WKRE
- Argo, Alabama; United States;
- Broadcast area: Jefferson County, Alabama
- Frequency: 88.1 MHz
- Branding: Elijah Radio

Programming
- Format: Christian talk and teaching

Ownership
- Owner: Elijah Radio, Inc.
- Sister stations: WSJL

History
- First air date: February 2011
- Last air date: January 2026

Technical information
- Licensing authority: FCC
- Facility ID: 169863
- Class: A
- ERP: 1,500 watts (vertical polarization); 1 watt (horizontal);
- HAAT: 120 meters (390 ft)
- Transmitter coordinates: 33°39′25″N 86°26′04″W﻿ / ﻿33.65694°N 86.43444°W

Links
- Public license information: Public file; LMS;
- Webcast: Listen live
- Website: www.elijahradio.org

= WKRE =

WKRE (88.1 FM) was a non-commercial, listener-supported radio station licensed to Argo, Alabama. The station, which operated from 2011 to 2026, was owned and operated by Elijah Radio, Inc. Elijah Radio has a chain of radio stations around Alabama broadcasting a Christian talk and teaching format. The studios and offices were in Margaret.

==History==
In October 2007, Wilbur Gospel Communications and Foundation of Opelika, Alabama, applied to the Federal Communications Commission (FCC) for a construction permit for a new broadcast radio station. The FCC granted this permit on December 12, 2008, with a scheduled expiration date of December 12, 2011. The new station was assigned call sign "WKRE" on August 7, 2009.

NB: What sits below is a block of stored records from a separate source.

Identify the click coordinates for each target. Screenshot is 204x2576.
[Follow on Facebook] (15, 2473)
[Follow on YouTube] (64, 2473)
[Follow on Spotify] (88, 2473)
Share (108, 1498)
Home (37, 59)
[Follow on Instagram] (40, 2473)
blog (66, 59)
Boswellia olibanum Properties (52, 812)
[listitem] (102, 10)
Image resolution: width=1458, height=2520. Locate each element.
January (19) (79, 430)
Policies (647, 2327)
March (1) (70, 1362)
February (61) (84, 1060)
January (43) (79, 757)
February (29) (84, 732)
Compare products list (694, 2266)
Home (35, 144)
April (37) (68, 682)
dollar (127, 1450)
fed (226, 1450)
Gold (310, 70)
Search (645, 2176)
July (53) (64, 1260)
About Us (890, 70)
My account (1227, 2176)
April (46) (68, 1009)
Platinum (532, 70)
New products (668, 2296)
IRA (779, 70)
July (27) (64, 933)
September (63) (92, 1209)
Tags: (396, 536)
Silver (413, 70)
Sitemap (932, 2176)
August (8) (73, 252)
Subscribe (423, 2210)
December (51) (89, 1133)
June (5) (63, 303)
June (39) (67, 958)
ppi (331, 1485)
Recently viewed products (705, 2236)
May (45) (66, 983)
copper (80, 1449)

On October 21, 2009, Wilbur Gospel Communications and Foundation contracted to sell the WKRE permit (plus the permit for WJAU in Lincoln, Alabama) to Jimmy Jarrell's Alabama Christian Radio, Inc., for a combined sale price of $1. The FCC gave the sale conditional approval on December 9, 2009, and the deal was consummated on December 15, 2009.

On March 19, 2010, Alabama Christian Radio, Inc., reached a deal to sell WKRE's construction permit to Ken Layton's TBTA Ministries for $1. The FCC approved this sale (with conditions) on May 7, 2010, and consummation of the transaction took place on May 20, 2010.

After construction and testing were completed in February 2011, WKRE was granted its broadcast license on March 18, 2011.

In March 2015, this station received a construction permit for a new antenna location in Argo. The new antenna is higher, so power is lower, but more coverage falls over the far eastern Birmingham suburbs than before. That permit was dismissed in July 2016, but another nearly identical one was filed right behind it, further raising antenna height but lowering the power level. That facility was put on the air in March 2017. (Taken from Alabama Broadcast Media Page.)

TBTA Ministries sold WKRE to Elijah Radio for $60,000 in 2024. Elijah closed WKRE in January 2026 after the station's tower lease ended, and surrendered its license in June 2026.